### Objective
Retype the entries below verbatim, from the line containing "Given: Click the" through the end of the entries, both ends included.

### Provided material
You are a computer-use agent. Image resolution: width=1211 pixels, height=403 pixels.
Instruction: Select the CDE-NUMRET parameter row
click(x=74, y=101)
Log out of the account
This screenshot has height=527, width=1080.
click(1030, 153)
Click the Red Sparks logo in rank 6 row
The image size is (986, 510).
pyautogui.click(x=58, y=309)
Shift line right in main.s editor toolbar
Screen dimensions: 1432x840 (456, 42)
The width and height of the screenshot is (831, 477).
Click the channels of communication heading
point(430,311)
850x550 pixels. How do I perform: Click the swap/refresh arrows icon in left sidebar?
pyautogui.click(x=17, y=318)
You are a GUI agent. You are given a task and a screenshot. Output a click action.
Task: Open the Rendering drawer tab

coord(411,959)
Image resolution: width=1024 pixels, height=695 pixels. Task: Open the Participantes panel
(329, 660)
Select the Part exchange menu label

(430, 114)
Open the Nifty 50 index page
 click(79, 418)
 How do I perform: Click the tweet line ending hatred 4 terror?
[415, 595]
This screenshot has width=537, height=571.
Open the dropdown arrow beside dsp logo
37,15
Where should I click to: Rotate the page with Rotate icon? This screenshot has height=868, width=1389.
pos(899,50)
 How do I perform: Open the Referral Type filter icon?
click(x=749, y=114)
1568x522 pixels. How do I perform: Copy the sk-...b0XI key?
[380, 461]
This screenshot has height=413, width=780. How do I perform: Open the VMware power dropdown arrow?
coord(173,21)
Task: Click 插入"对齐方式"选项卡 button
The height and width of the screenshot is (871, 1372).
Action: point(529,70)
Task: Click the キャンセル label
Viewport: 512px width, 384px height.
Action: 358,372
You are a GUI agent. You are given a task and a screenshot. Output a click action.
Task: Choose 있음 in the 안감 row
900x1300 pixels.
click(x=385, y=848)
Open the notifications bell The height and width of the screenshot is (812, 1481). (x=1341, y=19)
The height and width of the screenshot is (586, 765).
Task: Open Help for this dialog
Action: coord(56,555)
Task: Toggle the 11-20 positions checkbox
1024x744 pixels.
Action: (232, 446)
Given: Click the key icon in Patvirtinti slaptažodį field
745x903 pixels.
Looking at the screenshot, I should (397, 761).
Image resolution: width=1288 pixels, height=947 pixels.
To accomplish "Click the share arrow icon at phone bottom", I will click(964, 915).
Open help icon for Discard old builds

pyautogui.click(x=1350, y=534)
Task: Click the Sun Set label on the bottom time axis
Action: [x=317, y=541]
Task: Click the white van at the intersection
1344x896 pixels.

### The output
Given: Click the key icon in Patvirtinti slaptažodį field
745x903 pixels.
Looking at the screenshot, I should (397, 761).
Image resolution: width=1288 pixels, height=947 pixels.
To accomplish "Click the share arrow icon at phone bottom", I will click(964, 915).
Open help icon for Discard old builds

pyautogui.click(x=1350, y=534)
Task: Click the Sun Set label on the bottom time axis
Action: [x=317, y=541]
Task: Click the white van at the intersection
1344x896 pixels.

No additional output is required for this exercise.